Sept ans après le feu dévastateur qui a ravagé la Californie, Hollywood s’empare de la tragédie pour en faire un thriller catastrophe. « Le Bus Perdu », réalisé par Paul Greengrass, revient sur le courage d’un chauffeur de bus face aux flammes, mais le réalisme espéré laisse place à un spectacle parfois trop convenu.
En novembre 2018, le Camp Fire, un incendie de forêt d’une violence inouïe, a semé la destruction dans le comté de Butte, en Californie. La petite ville de Paradise fut presque entièrement anéantie, laissant derrière elle 62 000 hectares calcinés, des dizaines de milliers de personnes évacuées et 85 victimes. Au milieu de ce drame, l’histoire de Kevin McCay, chauffeur de bus de 41 ans, a émergé : celle d’un homme qui a réussi à sauver une vingtaine d’enfants d’une école menacée par les flammes. C’est cette épopée que le cinéma américain a décidé de porter à l’écran, avec Matthew McConaughey dans le rôle du héros et America Ferrara en institutrice dévouée.

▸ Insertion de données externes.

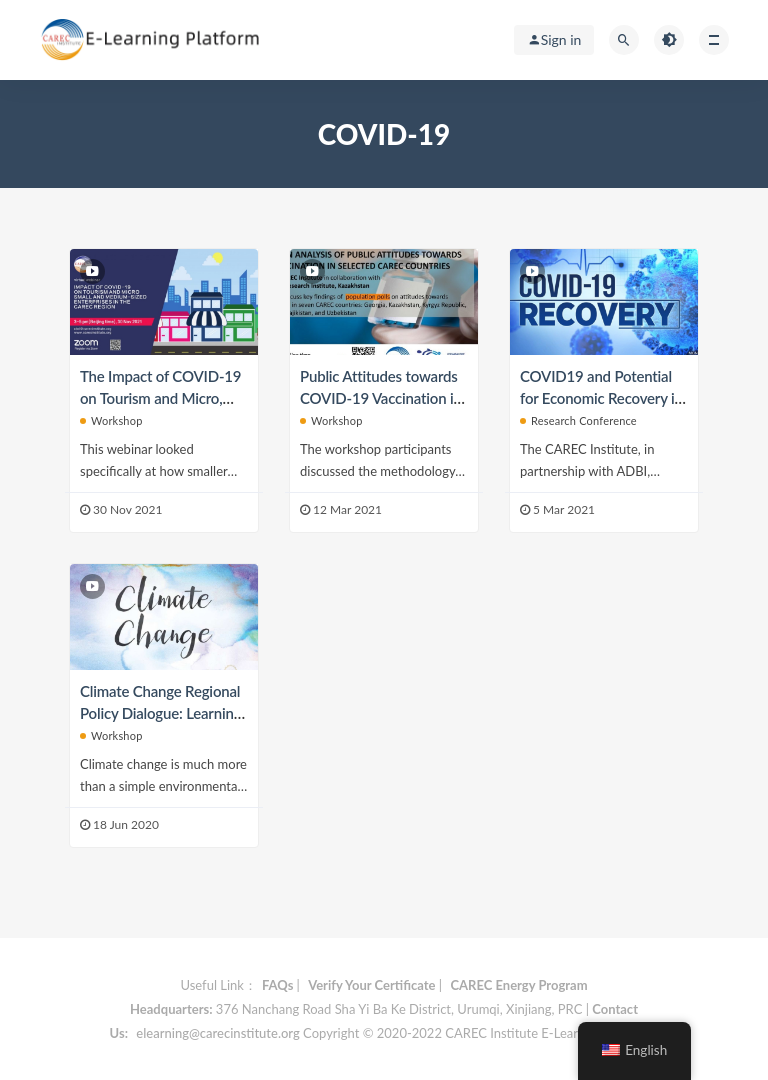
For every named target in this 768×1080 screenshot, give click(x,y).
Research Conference (578, 420)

Le choix de Paul Greengrass, réalisateur chevronné dans le genre, semblait prometteur. Fort de son expérience avec les thrillers d’action haletants, comme la saga Jason Bourne, et reconnu pour sa maîtrise des drames tirés de faits réels tels que « Bloody Sunday », « United 93 » ou « Capitaine Phillips », il avait le profil idéal pour livrer une œuvre à la fois percutante et respectueuse. L’objectif était d’éviter le pathos excessif, une mission que le cinéaste a accomplie à moitié.
Sur le plan de l’efficacité, le pari est largement gagné. Greengrass déploie un style de mise en scène particulièrement immersif, capable de plonger le spectateur au cœur du chaos. Sa caméra, nerveuse et virevoltante, se faufile entre les flammes dévastatrices et les départs de feu, restituant avec brio l’atmosphère suffocante de l’incendie. Le danger, la chaleur, la fumée, la panique des habitants terrifiés cherchant à fuir, tout est palpable. Le film dépeint avec justesse une situation hors de contrôle tout en se concentrant sur le désespoir salvateur d’une poignée de protagonistes. « Le Bus Perdu » se révèle ainsi un divertissement haletant, une aventure prenante menée sans temps mort, où le courage face à l’adversité est le thème central.
Cependant, la subtilité n’est pas le fort de ce nouveau film. Greengrass a tendance à surligner les dilemmes moraux de ses personnages, opposant leur vie personnelle à leur devoir de sauver autrui. Cette insistance sur le drame et les épreuves confère au récit un caractère un peu trop artificiel, frôlant le « pompiérisme » cinématographique.
Malgré ses qualités indéniables en termes d’efficacité et d’images spectaculaires, « Le Bus Perdu » se révèle prévisible et linéaire. Les émotions peinent à s’installer durablement, donnant l’impression d’un stress préprogrammé plutôt que d’une véritable empathie pour les personnages. Le film se regarde avec plaisir sur le moment, mais risque de tomber dans l’anecdote cinématographique à l’échelle d’une année. On retiendra surtout la mise en scène énergique, plus que le fond.
On attendra donc la prochaine fois pour un blockbuster véritablement hyperréaliste, peut-être sur l’ouragan Katrina, le mégafeu Woolsey qui a menacé les propriétés de célébrités, les inondations texanes, ou encore la récente explosion d’une usine dans le Tennessee.